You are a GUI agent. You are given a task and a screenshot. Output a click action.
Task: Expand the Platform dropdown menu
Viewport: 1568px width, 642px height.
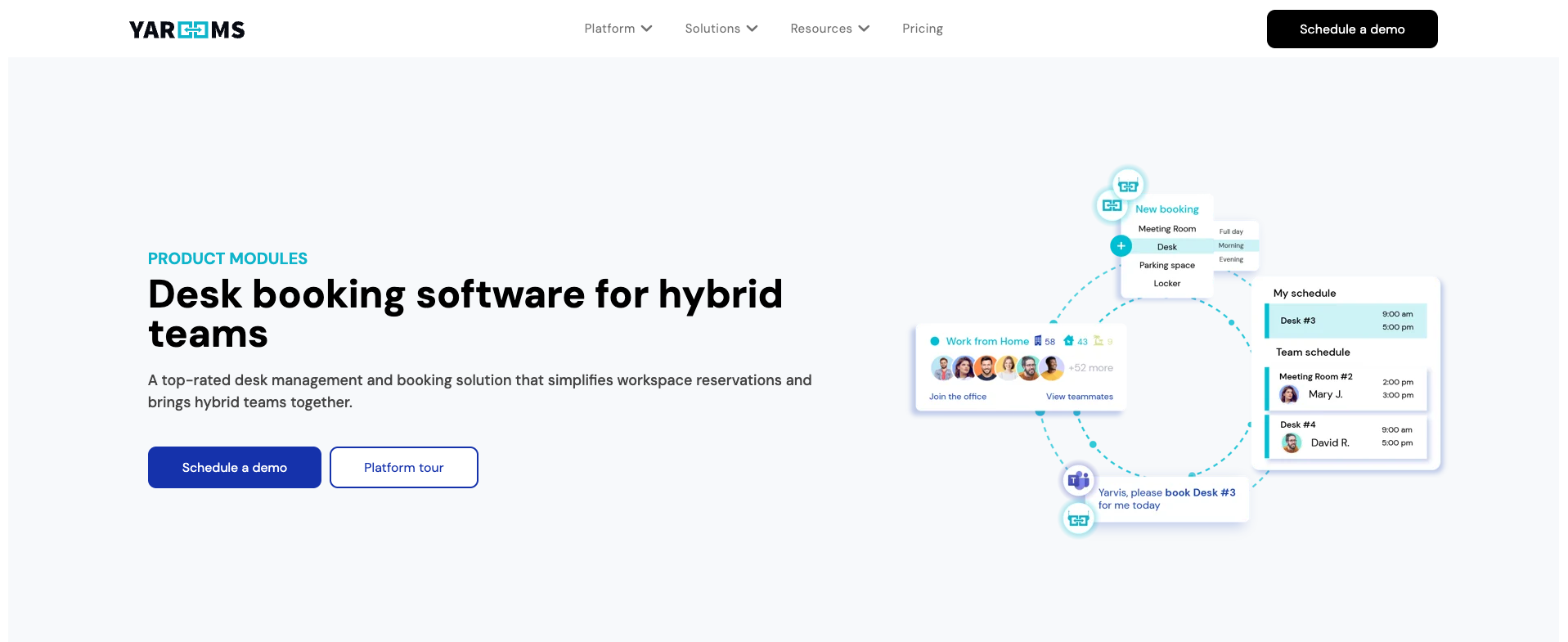point(618,29)
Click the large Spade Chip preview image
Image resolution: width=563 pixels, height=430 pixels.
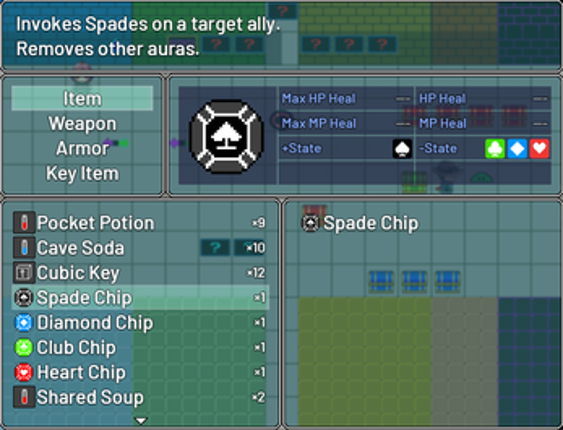point(227,136)
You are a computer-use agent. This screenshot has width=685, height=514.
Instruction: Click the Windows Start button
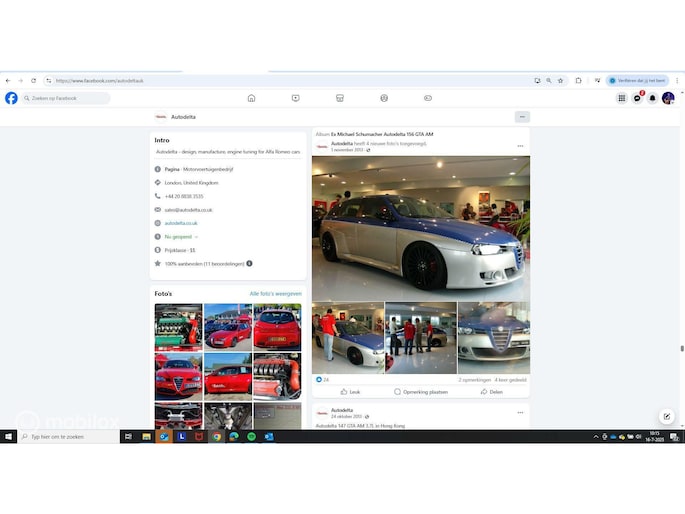coord(9,437)
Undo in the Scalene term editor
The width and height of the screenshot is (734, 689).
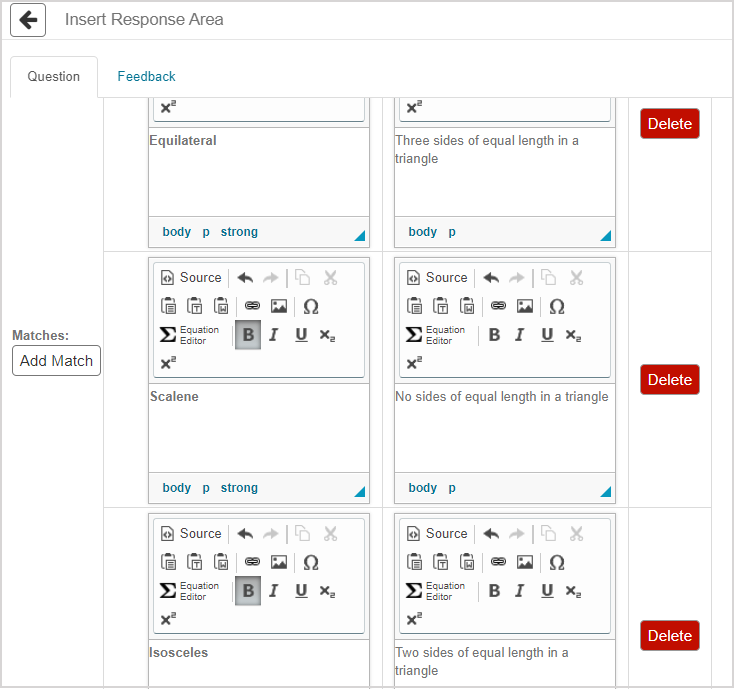click(x=245, y=278)
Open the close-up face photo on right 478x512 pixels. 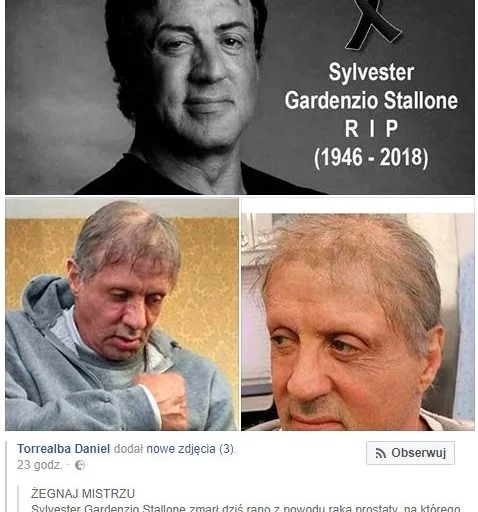358,322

********

Return the data word for word, starting at its first line and stopping after the line that contains "point(227,136)". Leave the pictures out.

You are a GUI agent. You are given a task and a screenshot. Output a click action.
Task: Expand the Platform dropdown menu
Viewport: 1568px width, 642px height.
point(618,29)
Click the large Spade Chip preview image
Image resolution: width=563 pixels, height=430 pixels.
point(227,136)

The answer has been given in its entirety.